Texto proporcionado:
Es innegable que la ultra-violenta aventura de Alexander DeLarge es más conocida por la versión fílmica que Stanley Kubrick hizo de A Clockwork Orange (La Naranja Mecánica) en 1971 que por la novela tal como la escribió Anthony Burgess. Y eso me parece una lástima porque la narración de Burgess es muy superior a la adaptación que Kubrick comprimió en dos horas, por legendaria que se la considere. Muchos de los cinéfilos que aclaman la cinta de Kubrick no saben que ésta está incompleta; que no les contaron el final del cuento. Pero no tienen de qué avergonzarse: el propio director tampoco estuvo al tanto de ello hasta que ya tenía el guión casi terminado, y puesto que Burgess no le merecía el respeto suficiente como para enmendar el error, dio a conocer al mundo una versión trunca de una historia que, para su prolífico autor, era apenas un trabajo menor. Pero esto no fue del todo culpa de Kubrick, pues durante más de veinte años casi nadie en los Estados Unidos supo que W. W. Norton & Company omitió el capítulo final de la novela cuando la publicó en 1962 por considerar que éste estropeaba el resto de la obra (y que la opinión de Burgess no importaba). Todas las editoriales que reprodujeron la historia tras el éxito de la película reprodujeron el error, y no fue hasta 1986 que W. W. Norton se dignó a reconocerlo y lanzar una edición norteamericana con los veintiún capítulos originales. El propio Burgess consideró que la ocasión ameritaba que él dijera algo al respecto y escribió un genial y muy explicativo prólogo que me tomo el atrevimiento de reproducir, traducido, en este espacio.

Tu objetivo:
Responde estas preguntas con lo que dice el texto sobre La Naranja Mecánica:
1. ¿En qué año hizo Stanley Kubrick su versión en cine?
2. ¿Qué editorial sacó la novela en 1962 sin el capítulo final?
3. ¿Cuántos capítulos trae la edición norteamericana de 1986?

Extractos de ítems:
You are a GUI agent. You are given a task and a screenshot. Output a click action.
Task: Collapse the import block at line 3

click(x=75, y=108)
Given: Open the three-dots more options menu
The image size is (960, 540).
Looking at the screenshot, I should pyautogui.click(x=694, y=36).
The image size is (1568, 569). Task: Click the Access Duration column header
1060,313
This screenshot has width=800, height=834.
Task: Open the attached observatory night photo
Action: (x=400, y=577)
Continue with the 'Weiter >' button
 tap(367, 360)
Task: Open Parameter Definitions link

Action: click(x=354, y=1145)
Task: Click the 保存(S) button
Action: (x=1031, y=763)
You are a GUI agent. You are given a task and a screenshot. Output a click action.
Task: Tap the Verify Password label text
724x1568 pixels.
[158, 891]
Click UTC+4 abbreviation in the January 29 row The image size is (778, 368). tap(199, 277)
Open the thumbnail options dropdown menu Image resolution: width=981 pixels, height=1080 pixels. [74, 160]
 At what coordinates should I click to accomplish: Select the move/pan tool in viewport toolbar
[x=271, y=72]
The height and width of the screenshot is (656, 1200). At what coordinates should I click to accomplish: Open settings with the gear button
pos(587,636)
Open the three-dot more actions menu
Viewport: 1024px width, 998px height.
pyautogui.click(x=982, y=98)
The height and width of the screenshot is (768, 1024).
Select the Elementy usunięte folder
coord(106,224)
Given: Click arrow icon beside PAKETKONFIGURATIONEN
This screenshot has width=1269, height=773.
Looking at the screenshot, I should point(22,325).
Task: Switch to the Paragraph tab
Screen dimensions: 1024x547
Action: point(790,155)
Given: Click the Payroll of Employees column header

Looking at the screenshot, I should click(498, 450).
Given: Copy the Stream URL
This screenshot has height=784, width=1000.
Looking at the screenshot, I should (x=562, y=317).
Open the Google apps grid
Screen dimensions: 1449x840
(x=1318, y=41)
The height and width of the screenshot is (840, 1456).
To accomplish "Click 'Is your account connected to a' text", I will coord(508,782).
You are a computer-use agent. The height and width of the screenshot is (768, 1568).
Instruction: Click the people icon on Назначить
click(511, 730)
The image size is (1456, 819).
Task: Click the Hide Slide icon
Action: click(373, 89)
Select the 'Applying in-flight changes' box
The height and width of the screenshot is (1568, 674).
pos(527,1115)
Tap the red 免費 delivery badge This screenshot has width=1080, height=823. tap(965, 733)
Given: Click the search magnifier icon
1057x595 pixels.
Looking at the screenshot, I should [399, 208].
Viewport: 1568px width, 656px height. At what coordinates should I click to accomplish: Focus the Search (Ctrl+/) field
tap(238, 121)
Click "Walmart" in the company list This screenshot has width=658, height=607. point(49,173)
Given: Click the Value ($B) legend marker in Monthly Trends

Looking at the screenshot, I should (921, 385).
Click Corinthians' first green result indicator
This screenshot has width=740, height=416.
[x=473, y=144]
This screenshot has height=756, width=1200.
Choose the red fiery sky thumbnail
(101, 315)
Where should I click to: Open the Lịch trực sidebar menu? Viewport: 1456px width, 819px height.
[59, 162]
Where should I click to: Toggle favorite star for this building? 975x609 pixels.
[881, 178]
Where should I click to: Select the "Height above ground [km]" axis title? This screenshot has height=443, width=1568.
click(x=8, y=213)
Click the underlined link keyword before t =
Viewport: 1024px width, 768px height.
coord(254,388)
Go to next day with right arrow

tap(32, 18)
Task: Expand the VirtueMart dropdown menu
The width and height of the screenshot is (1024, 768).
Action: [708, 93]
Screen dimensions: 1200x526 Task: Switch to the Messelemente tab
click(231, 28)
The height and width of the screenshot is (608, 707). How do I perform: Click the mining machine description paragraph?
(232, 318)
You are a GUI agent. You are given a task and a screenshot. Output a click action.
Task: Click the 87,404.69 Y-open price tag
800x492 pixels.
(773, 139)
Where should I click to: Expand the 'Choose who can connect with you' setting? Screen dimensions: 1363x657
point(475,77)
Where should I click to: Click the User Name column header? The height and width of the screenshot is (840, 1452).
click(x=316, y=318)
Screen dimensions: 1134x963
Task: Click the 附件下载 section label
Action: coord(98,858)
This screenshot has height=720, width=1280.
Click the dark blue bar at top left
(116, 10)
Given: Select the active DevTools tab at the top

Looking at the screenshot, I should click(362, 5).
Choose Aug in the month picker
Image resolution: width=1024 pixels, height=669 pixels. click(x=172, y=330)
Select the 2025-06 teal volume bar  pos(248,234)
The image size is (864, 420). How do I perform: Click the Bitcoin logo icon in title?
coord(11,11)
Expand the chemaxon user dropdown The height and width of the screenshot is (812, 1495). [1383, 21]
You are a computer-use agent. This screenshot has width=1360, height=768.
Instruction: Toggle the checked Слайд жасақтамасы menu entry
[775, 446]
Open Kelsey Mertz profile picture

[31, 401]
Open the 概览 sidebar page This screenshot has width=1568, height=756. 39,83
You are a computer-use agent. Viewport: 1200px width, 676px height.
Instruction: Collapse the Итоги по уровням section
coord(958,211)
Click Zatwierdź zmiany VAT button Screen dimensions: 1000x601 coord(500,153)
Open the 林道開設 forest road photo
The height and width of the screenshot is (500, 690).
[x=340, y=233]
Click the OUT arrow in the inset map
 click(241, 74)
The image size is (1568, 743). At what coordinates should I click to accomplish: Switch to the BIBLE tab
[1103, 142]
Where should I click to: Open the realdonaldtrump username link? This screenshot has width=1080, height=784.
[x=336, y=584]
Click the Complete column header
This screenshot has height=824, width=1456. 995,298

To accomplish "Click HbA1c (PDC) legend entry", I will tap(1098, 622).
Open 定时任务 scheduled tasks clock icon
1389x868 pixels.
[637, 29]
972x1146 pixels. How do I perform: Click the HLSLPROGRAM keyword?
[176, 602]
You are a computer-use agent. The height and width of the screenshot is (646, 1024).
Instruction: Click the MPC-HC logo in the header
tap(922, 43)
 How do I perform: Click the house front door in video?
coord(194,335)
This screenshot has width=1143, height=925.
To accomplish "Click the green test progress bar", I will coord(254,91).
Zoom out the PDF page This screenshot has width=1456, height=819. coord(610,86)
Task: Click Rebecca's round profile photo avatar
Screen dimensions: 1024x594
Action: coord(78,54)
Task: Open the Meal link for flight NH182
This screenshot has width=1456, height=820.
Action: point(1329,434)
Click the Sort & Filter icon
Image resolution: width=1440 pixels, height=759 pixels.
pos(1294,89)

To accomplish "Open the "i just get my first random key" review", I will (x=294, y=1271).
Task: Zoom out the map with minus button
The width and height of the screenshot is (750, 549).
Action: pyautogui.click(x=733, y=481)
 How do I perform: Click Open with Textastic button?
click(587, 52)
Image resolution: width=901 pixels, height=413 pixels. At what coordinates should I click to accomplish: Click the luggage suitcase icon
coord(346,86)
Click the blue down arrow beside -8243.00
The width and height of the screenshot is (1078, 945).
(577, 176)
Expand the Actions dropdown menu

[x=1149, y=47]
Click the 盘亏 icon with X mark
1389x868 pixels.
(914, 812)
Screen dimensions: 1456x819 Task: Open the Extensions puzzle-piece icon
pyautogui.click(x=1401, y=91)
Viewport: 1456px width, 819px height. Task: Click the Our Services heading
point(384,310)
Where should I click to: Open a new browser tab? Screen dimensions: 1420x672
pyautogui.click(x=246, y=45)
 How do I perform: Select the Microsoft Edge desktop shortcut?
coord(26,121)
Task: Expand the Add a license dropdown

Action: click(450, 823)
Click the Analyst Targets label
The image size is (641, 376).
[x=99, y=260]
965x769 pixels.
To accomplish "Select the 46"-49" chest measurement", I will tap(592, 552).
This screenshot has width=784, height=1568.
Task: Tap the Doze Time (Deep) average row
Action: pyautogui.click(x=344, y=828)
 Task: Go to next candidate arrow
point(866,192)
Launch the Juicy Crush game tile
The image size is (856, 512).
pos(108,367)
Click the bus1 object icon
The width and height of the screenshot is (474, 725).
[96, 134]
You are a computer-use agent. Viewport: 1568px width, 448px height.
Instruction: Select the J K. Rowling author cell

Respuesta correcta:
1. En 1971.
2. W. W. Norton & Company.
3. Veintiún capítulos.